GASTON — T'as accusé ta mère, maintenant je veux que tu m'accuses.
PIERRE — Tu ne devrais pas attacher d'importance à ses paroles.
GASTON, qui, pour la première fois, se fâche — Ferme-toi, Florence veut me parler, je veux qu'on la laisse me parler.
FLORENCE — Regarde papa, regarde tout ce qu'il y a autour de nous. Regarde les meubles, les murs, la maison : c'est laid, c'est vieux, c'est une maison d'ennui. Ça fait trente ans que tu vis dans les mêmes chambres, dans la même cuisine, dans le même « living-room ». Trente ans que tu payes le loyer mois après mois. T'as pas réussi à être propriétaire de ta propre maison en trente ans. T'es toujours resté ce que tu étais : un p'tit employé de Compagnie qui reçoit une augmentation de salaire tous les cinq ans. T'as rien donné à ta femme, t'as rien donné à tes enfants que le strict nécessaire. Jamais de plaisirs, jamais de joies en dehors de la vie de chaque jour. Seulement Pierre qui a eu la chance de s'instruire : c'est lui qui le méritait le moins. Les autres, après la p'tite école, c'était le travail ; la même vie que t'as eue qui les attendait. Ils se sont mariés à des filles de rien pour s'installer dans des maisons comme la nôtre, grises, pauvres, des maisons d'ennui. Et pour moi aussi, ce sera la même chose si je me laisse faire. Mais je ne veux pas me laisser faire, tu comprends papa ! La vie que t'as donnée à maman ne me dit rien, je n'en veux pas ! Je veux mieux que ça, je veux plus que ça. Je ne veux pas d'un homme qui se laissera bafouer toute sa vie, qui ne fera jamais de progrès, sous prétexte qu'il est honnête ; ça ne vaut pas la peine d'être honnête si c'est tout ce qu'on en tire ...
ANTOINETTE — Tu vas trop loin, Florence !
FLORENCE — Je préfère mourir plutôt que de vivre en esclavage toute ma vie.

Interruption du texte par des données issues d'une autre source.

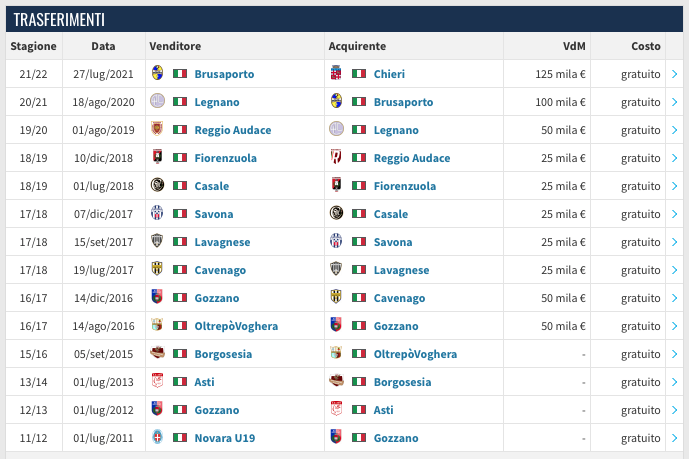Viewport: 689px width, 459px height.
Task: Open the OltrepòVoghera buyer link
Action: [x=415, y=354]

ANTOINETTE — Tu ne sais plus ce que tu dis. Tu ne sais plus ce que tu dis parce que tu ne connais rien de la vie. Mais moi je vais t'apprendre ce que c'est. Pour avoir parlé de ton père comme tu viens de le faire, faut pas que tu l'aimes beaucoup, faut pas que tu le connaisses. Je vais te dire ce qu'il est ton père, moi !
GASTON — Je ne te demande pas de me défendre, ma vieille. Ce que Florence a dit de moi est vrai.
ANTOINETTE — C'est peut-être vrai dans un sens, mais ça ne l'est pas dans l'autre... Ton père, Florence, est d'une génération qui va s'éteindre avec lui... Pas un jeune d’aujourd’hui pourrait endurer ce qu'il a enduré. A vingt ans, c'était un homme qui avait déjà pris tous les risques qu'un homme peut prendre. Avoir une situation stable, sais-tu ce que ça représentait alors ? T'en doutes-tu ? Ça représentait le repos, la tranquillité, le droit de s'installer et de vivre en paix. Ton père, Florence... c'est pas un grand homme. Jamais été riche mais toujours resté honnête. Trois fois au cours des années il aurait pu gagner beaucoup d'argent à travailler pour un député rouge. Deux fois pour un député bleu. Il l'aurait achetée sa maison s'il l'avait voulu, mais il a refusé… Tu peux lui en vouloir pour ça, tu peux encore lui faire des reproches?... Parle! Réponds! (Accablée, Florence penche la tête incapable de répondre.)